2.45pm Last shuttle leaves the island to return passengers to the vessel. Afternoon tea is served.
Depart Low Isles for Port Douglas. Enjoy light entertainment during the return journey.
Arrival at Marina Mirage, Port Douglas.
Built on the estuary, Morey Reef and the Coral Sea, the historic Sugar Wharf, the new marina and a tiny beach form the town end of Dicksons Inlet, with mangrove-lined swamps to be found further inland - a boat trip here will provide plenty of opportunities to spot crocodiles basking in the sun.
Approximately 12 kilometres to the north west of Port Douglas is Mossman Gorge and the southern boundaries of the Daintree National Park – the oldest living rainforest on earth, approximately 140 Million years old.
Mossman is something of a tourist run, although it tends to be popular with self-drivers. Group bookings tend to head further north to the town of Daintree further north and the coastal Cape Tribulation.
It's a strange experience, knowing that only a few kilometres away from this extraordinary rainforest are the palm-fringed beaches and coral reef of the ocean.
Mossman is not an overly spectacular gorge, but water collects in the gorge from two or three mountain streams, forming deep rock pools popular with swimmers. There's also a number of different tracks that take you through the forest, all fairly short (the longest being a circular 2 kilometres) and of medium difficulty (some short but steep climbs).
It's not up to much really, but it is one of the historic buildings in Port Douglas and at least you know the $A2 entry donation is contributing to its upkeep.
This small timber building was erected in 1879 and is the only structure to survive the 1911 cyclone. It ceased to be used by the courts in 1957 and was due to be demolished in the early 1960s, but local action prevented the destruction of the building, although it was moved to a different site further down Wharf St. But, new awareness of history resulted in the Court House being returned to its original (and current) location next to the police station at the Dickson Inlet end of Macrossan St. in 1993.

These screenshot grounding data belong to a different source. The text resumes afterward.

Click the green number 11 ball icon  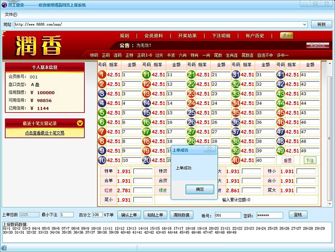tap(147, 75)
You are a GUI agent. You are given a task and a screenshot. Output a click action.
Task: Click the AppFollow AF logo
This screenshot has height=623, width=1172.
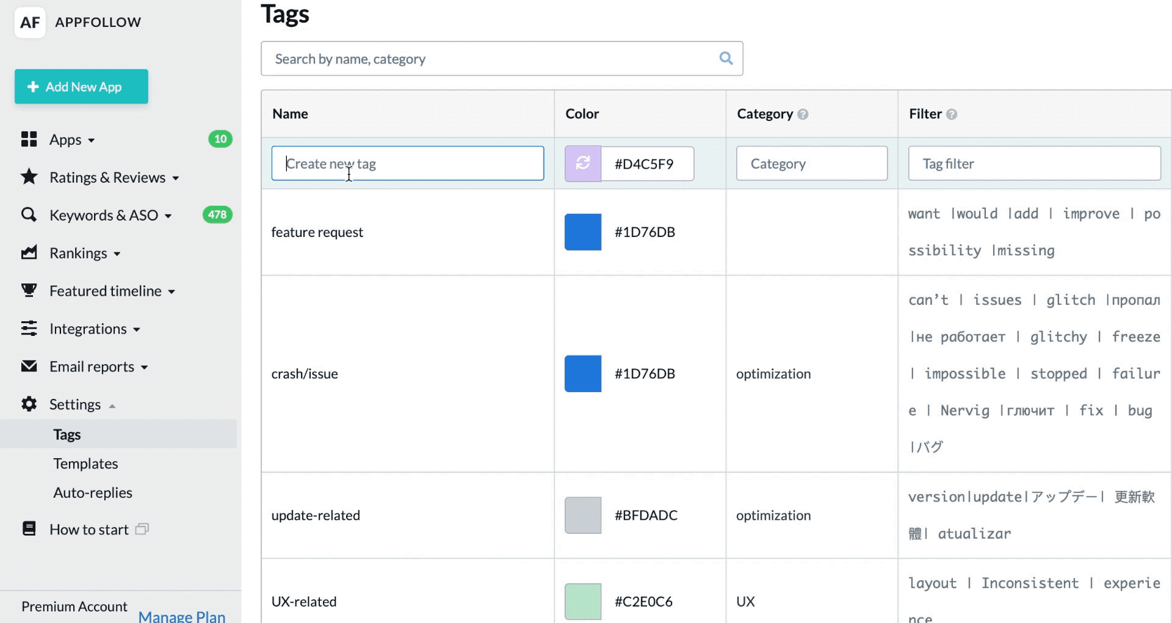(x=30, y=23)
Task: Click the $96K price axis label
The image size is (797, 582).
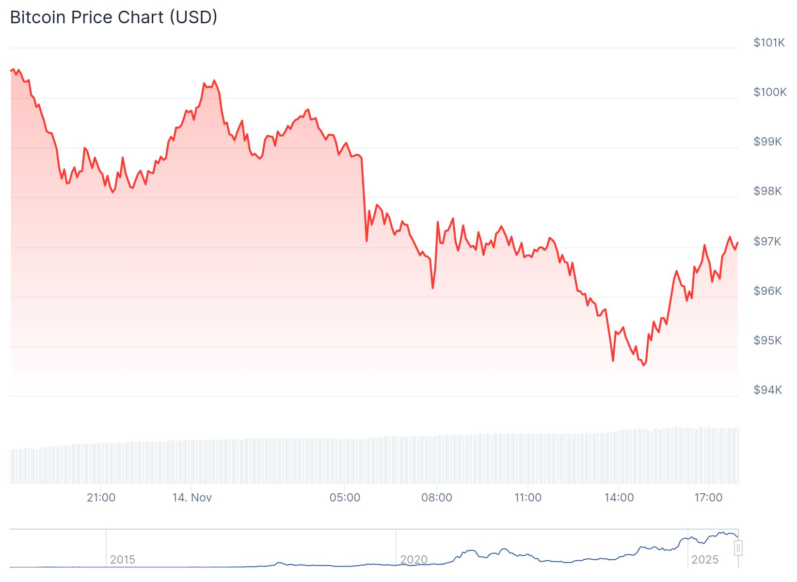Action: click(x=767, y=291)
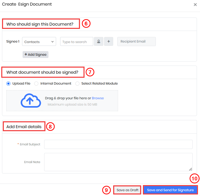The width and height of the screenshot is (200, 196).
Task: Click into the Recipient Email field
Action: [137, 42]
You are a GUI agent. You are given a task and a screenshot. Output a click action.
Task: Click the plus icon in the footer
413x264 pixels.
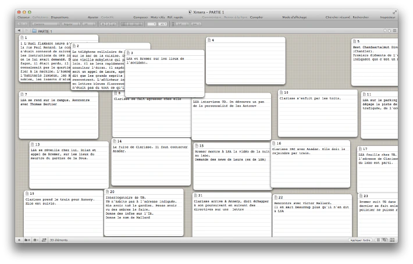coord(19,240)
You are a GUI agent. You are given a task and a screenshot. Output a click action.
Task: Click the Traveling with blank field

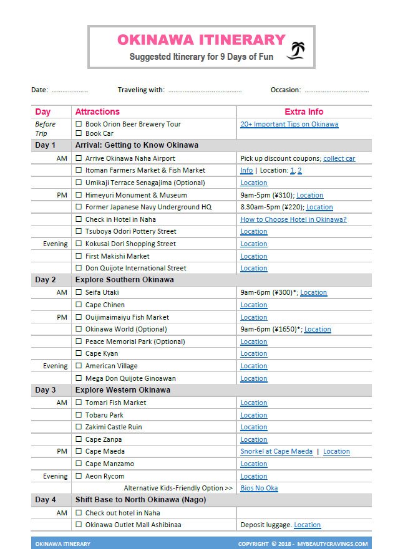204,90
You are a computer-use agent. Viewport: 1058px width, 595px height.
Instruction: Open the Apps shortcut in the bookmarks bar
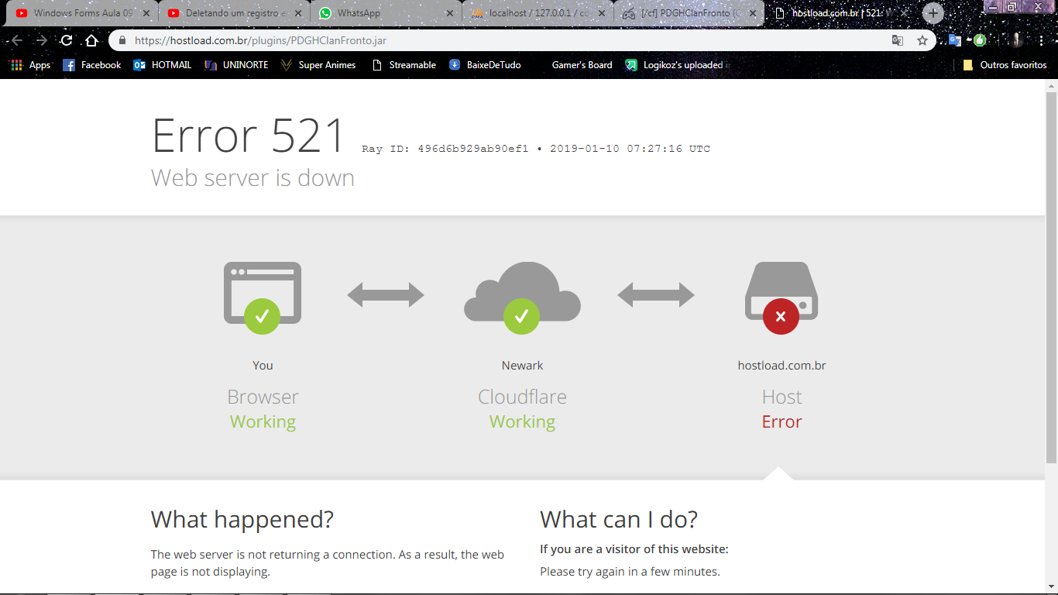31,65
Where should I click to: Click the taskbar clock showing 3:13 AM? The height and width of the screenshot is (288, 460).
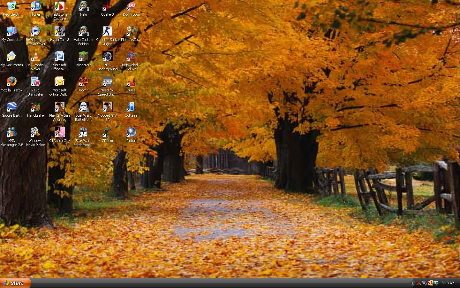tap(448, 283)
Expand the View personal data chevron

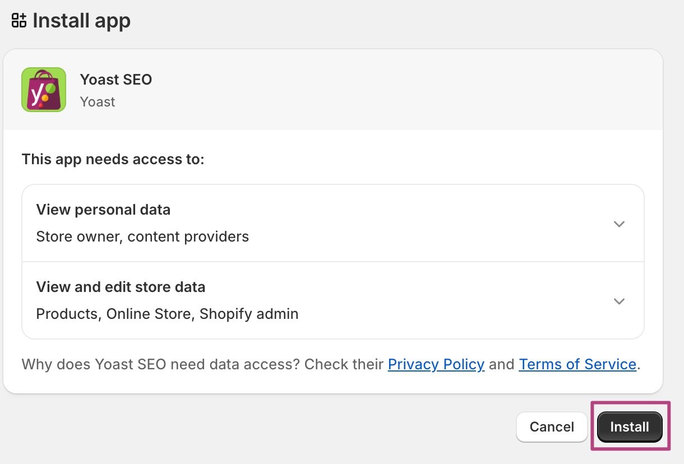[x=619, y=224]
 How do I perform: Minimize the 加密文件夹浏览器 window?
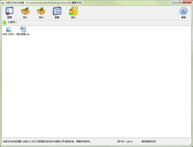(175, 2)
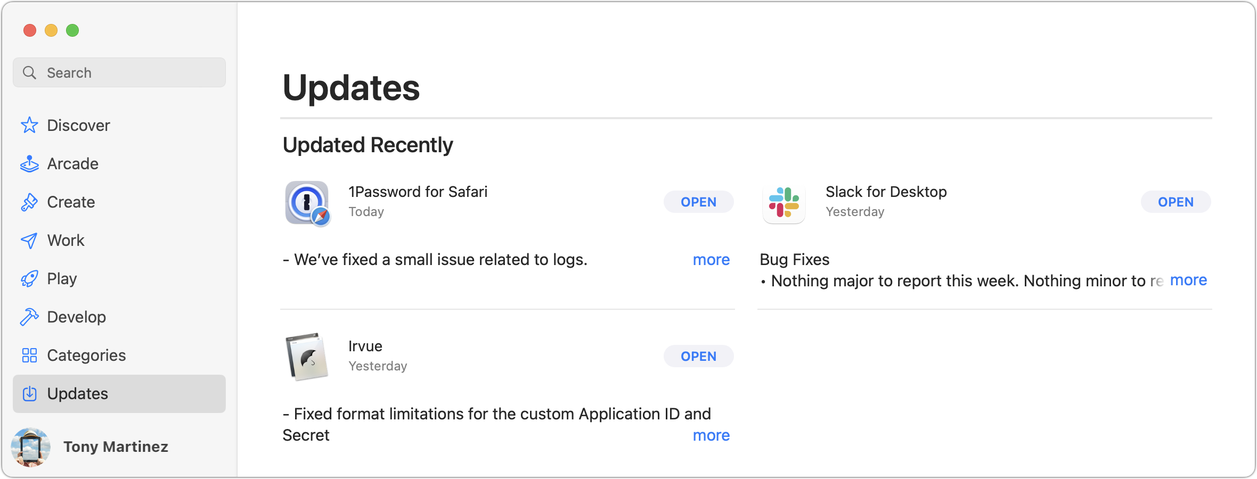This screenshot has height=479, width=1257.
Task: Click the Search field in sidebar
Action: (119, 72)
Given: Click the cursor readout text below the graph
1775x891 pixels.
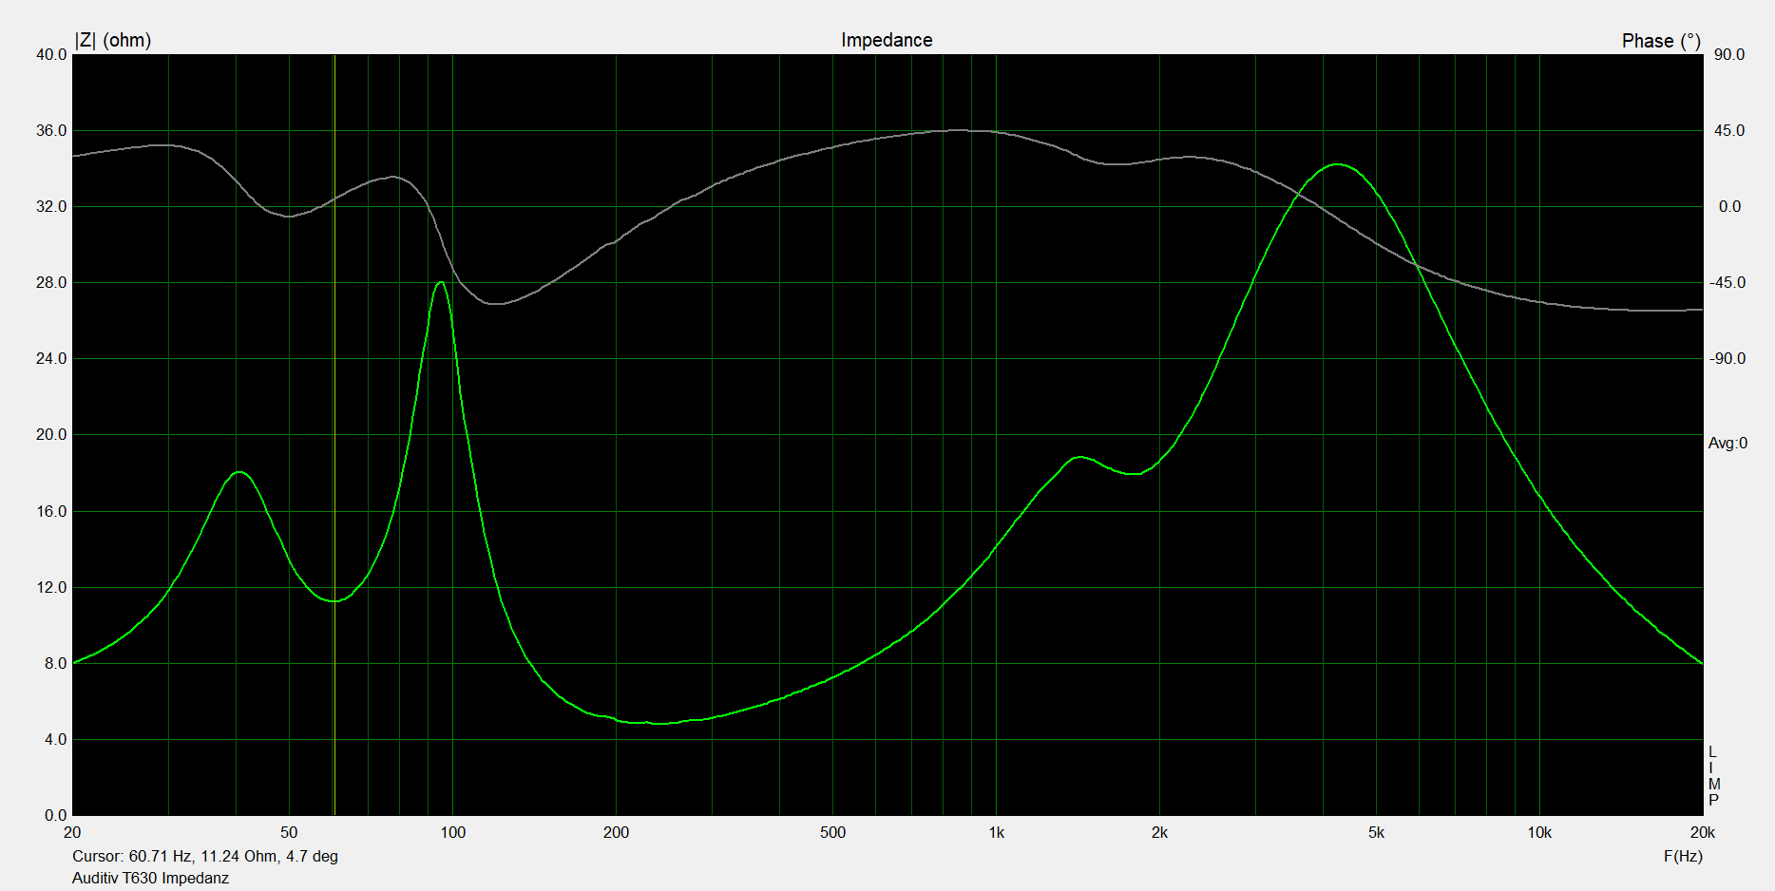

Today, staffed by volunteers, the court house is set up for the trial of Ellen Thomson and her young lover, John Harrison, for the murder of Thomson's husband, William, in 1887. Ellen is the only woman legally hanged in the State of Queensland. Mannikins of Thomson, Harrison and the residing judge are placed in situ and the jury's bench is there for you to sit and ponder. The story of the trial and history of the Thomson family are to be found on the walls, but its hardly the most riveting exhibition - especially as the walls also hold information about other aspects of Port Douglas life and history.
Not much to keep you unless you are particularly interested in the case.
Open Tuesday, Thursday, Saturday and Sunday, 10am-3pm.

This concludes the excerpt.